### Task description
An identical copy of the data below is needed.

### Provided material

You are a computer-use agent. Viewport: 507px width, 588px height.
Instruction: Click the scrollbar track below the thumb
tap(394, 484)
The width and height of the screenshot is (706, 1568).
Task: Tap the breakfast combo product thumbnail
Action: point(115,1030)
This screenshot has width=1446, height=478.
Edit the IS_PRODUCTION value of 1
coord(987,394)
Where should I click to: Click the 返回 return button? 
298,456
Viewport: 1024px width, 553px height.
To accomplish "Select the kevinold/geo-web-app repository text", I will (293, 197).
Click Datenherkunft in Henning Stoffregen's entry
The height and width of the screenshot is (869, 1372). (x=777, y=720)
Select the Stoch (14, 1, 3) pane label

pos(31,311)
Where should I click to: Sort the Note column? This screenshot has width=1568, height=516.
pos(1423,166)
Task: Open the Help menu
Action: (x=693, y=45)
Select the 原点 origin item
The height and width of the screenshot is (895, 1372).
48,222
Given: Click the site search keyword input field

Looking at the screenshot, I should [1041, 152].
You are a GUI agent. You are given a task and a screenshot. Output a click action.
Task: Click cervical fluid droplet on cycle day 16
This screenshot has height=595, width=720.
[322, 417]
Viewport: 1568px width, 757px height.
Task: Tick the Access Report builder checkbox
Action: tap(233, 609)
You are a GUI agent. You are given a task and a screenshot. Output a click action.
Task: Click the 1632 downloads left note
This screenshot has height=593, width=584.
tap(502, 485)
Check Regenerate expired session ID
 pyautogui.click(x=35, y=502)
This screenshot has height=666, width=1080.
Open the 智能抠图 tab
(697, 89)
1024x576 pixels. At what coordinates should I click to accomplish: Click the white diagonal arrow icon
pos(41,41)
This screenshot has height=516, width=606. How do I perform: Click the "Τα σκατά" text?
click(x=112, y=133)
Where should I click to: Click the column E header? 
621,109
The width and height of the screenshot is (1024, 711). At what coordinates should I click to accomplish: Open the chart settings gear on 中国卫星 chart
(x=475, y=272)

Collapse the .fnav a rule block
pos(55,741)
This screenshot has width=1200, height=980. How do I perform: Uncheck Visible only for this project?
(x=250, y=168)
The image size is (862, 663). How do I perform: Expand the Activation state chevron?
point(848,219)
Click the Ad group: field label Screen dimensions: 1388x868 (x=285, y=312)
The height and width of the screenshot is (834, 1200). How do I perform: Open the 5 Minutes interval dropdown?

### Reply to the task
You are a computer-use agent. Viewport: 507px width, 588px height.
Instruction: Click the scrollbar track below the thumb
tap(394, 484)
The width and height of the screenshot is (706, 1568).
Task: Tap the breakfast combo product thumbnail
Action: point(115,1030)
This screenshot has width=1446, height=478.
Edit the IS_PRODUCTION value of 1
coord(987,394)
Where should I click to: Click the 返回 return button? 
298,456
Viewport: 1024px width, 553px height.
To accomplish "Select the kevinold/geo-web-app repository text", I will (293, 197).
Click Datenherkunft in Henning Stoffregen's entry
The height and width of the screenshot is (869, 1372). (x=777, y=720)
Select the Stoch (14, 1, 3) pane label

pos(31,311)
Where should I click to: Sort the Note column? This screenshot has width=1568, height=516.
pos(1423,166)
Task: Open the Help menu
Action: (x=693, y=45)
Select the 原点 origin item
The height and width of the screenshot is (895, 1372).
48,222
Given: Click the site search keyword input field

Looking at the screenshot, I should [1041, 152].
You are a GUI agent. You are given a task and a screenshot. Output a click action.
Task: Click cervical fluid droplet on cycle day 16
This screenshot has height=595, width=720.
[322, 417]
Viewport: 1568px width, 757px height.
Task: Tick the Access Report builder checkbox
Action: tap(233, 609)
You are a GUI agent. You are given a task and a screenshot. Output a click action.
Task: Click the 1632 downloads left note
This screenshot has height=593, width=584.
tap(502, 485)
Check Regenerate expired session ID
 pyautogui.click(x=35, y=502)
This screenshot has height=666, width=1080.
Open the 智能抠图 tab
(697, 89)
1024x576 pixels. At what coordinates should I click to accomplish: Click the white diagonal arrow icon
pos(41,41)
This screenshot has height=516, width=606. How do I perform: Click the "Τα σκατά" text?
click(x=112, y=133)
Where should I click to: Click the column E header? 
621,109
The width and height of the screenshot is (1024, 711). At what coordinates should I click to accomplish: Open the chart settings gear on 中国卫星 chart
(x=475, y=272)

Collapse the .fnav a rule block
pos(55,741)
This screenshot has width=1200, height=980. How do I perform: Uncheck Visible only for this project?
(x=250, y=168)
The image size is (862, 663). How do I perform: Expand the Activation state chevron?
point(848,219)
Click the Ad group: field label Screen dimensions: 1388x868 (x=285, y=312)
The height and width of the screenshot is (834, 1200). How do I perform: Open the 5 Minutes interval dropdown?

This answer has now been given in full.